_Written instruction_: Please rewrite the part of the kernel configuration thread starting with "If you included" and going on through "everything gets removed.", putting "virtual file" in place of "pseudofile".

_Excerpted passage_:
┄┄┄┄┄┄
Does the error I got mean I did not include the option in my kernel? Is there a way for me to find out if I did include the options? What is the actual syntax and where would my .config file get extracted to if I can get it?Last edited by Thomas2010 on Wed Oct 05, 2011 5:57 pm; edited 1 time in total

----------

## DirtyHairy

If you included the configuration into the running kernel, /proc/config.gz exists, if you didn't, it doesn't. If the pseudofile exists, it just looks like a regular, gzipped file, so "gunzip /proc/config.gz" will create a "config" file in your current working directory.

----------

## Thomas2010

Thank you for your help. /proc/config.gz does not exist so it is back to the drawing board for me.

----------

## Jaglover

Next time try make clean or back up the .config first (good idea), make mrproper will return sources into pristine condition, everything gets removed.

----------

## javeree

Possiby you configured the config settings as a module. Then you don't see it until you load the module.

try

modprobe configs

[ -f /proc/config.gz ] && zcat /proc/config.gz > /usr/src/linux/.config

----------

## Thomas2010

Since I lost everything I just started over and made sure I selected the options to create the config.gz file. My mistake was renaming the file .config.old instead of something else. I have had other copies of the .config file with names starting with .config and they were not deleted when I ran make mrproper.

----------
┄┄┄┄┄┄
_Dataset excerpt_:
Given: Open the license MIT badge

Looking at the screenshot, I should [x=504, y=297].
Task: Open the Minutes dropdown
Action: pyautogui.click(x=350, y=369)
┄┄┄┄┄┄
_Solution for this task_:
If you included the configuration into the running kernel, /proc/config.gz exists, if you didn't, it doesn't. If the virtual file exists, it just looks like a regular, gzipped file, so "gunzip /proc/config.gz" will create a "config" file in your current working directory.

----------

## Thomas2010

Thank you for your help. /proc/config.gz does not exist so it is back to the drawing board for me.

----------

## Jaglover

Next time try make clean or back up the .config first (good idea), make mrproper will return sources into pristine condition, everything gets removed.